> [WHAT NEEDS TO BE DONE]: Every line from the one with "1389x868 pixels. At" to the one with "Open the SPL", including those two, is to be copied exactly; all other lines of the entries below are left out.

> [ENTRIES PROVIDED]:
= = =
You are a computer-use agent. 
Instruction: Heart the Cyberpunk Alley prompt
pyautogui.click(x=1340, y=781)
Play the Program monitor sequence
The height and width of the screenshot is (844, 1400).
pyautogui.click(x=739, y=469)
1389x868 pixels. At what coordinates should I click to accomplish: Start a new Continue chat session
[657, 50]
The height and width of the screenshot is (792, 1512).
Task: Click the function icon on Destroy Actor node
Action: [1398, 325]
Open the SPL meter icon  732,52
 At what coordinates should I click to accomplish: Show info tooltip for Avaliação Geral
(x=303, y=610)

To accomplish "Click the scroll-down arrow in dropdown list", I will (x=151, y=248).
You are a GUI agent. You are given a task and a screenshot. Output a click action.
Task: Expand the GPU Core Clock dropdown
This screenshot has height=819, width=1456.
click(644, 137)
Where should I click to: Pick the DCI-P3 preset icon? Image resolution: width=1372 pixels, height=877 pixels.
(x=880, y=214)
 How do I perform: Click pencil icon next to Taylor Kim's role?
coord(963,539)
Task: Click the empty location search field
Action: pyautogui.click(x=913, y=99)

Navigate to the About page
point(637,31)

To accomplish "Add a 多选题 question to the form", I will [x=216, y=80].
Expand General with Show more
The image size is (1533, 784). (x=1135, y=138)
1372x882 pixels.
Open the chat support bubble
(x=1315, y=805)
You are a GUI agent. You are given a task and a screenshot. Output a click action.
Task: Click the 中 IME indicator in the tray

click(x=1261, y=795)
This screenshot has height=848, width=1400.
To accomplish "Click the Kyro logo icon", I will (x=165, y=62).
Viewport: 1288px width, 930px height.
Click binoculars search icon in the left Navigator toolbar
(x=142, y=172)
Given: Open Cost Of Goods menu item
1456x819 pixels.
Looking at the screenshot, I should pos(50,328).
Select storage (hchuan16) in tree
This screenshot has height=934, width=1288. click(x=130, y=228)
= = =
> [RESPONSE TO THE TASK]:
1389x868 pixels. At what coordinates should I click to accomplish: Start a new Continue chat session
[657, 50]
The height and width of the screenshot is (792, 1512).
Task: Click the function icon on Destroy Actor node
Action: [1398, 325]
Open the SPL meter icon  732,52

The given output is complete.